Il dit que parler plus ouvertement et plus souvent pourrait aider la main-d’œuvre « à penser au syndicat et à la façon dont il peut aider à résoudre leurs problèmes ».
Francis explique aussi qu’il y a des choses que le syndicat peut et devrait faire pour aider les travailleurs dans cette voie : « un représentant plus présent et des délégués plus outillés pourraient constituer un rappel constant que les TUAC sont bel et bien là », dit-il.
« Je pense que le fait que mes collègues puissent faire confiance à quelqu’un auprès de qui obtenir de l’aide, capable de faire valoir la convention collective, encouragerait les membres à interagir avec leur syndicat et à apprendre leurs droits. »
Les travailleurs de Safeway ont exprimé ce souhait de voir le syndicat plus actif dans le milieu de travail. Bien qu’elle ait été déléguée, Tara dit avoir eu « très peu d’interactions avec le syndicat. En 3 ans, j’ai peut-être rencontré notre représentant deux fois? Ça me paraît trop peu. Je vois le gérant tout le temps: on devrait voir le syndicat tout aussi souvent. » Jordan propose que le syndicat « fasse davantage pour soutenir les délégués et pour s’assurer que les gens savent que ce qu’ils font est important ».
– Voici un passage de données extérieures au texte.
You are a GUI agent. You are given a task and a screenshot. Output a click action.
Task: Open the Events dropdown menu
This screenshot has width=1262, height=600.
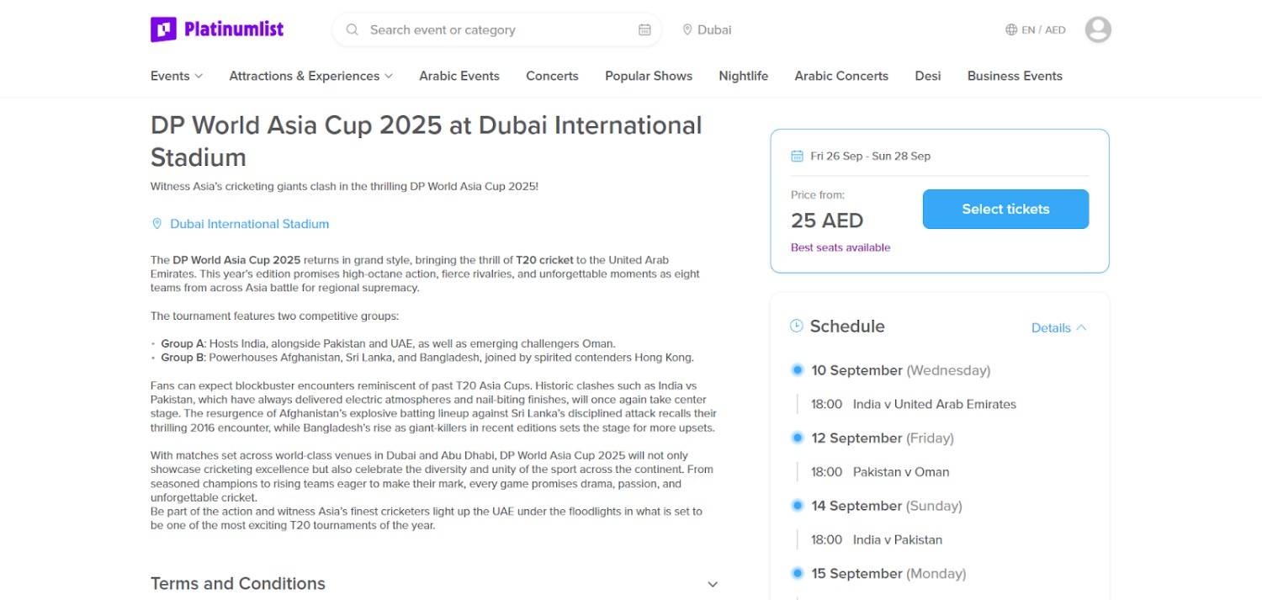(175, 76)
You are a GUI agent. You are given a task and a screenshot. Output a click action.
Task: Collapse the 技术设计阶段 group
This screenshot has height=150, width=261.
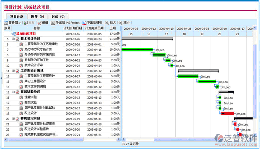(13, 39)
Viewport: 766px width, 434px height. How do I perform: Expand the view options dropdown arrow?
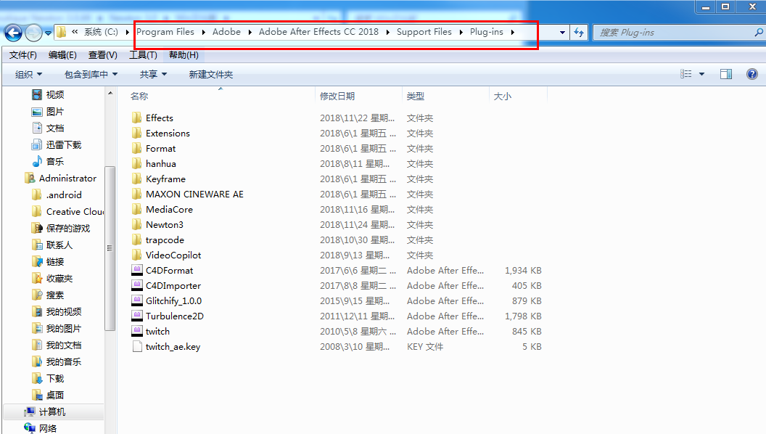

Francis souligne que, peu importe l’aide qui vient d’en haut, les travailleurs doivent savoir que le changement part d’eux. « Pour moi, des TUAC forts seraient des TUAC unis. La plupart de mes collègues ne connaissent pas les autres collègues du magasin, encore moins qui sont leurs délégués ou qui est leur représentant. Je pense que cela a conduit la majorité des membres à régler les problèmes seuls, ou à ne jamais soulever ce qui les préoccupe. Une main-d’œuvre plus unie pourrait porter des enjeux à la direction ensemble, et pas seulement pendant la négociation collective, mais en tout temps. »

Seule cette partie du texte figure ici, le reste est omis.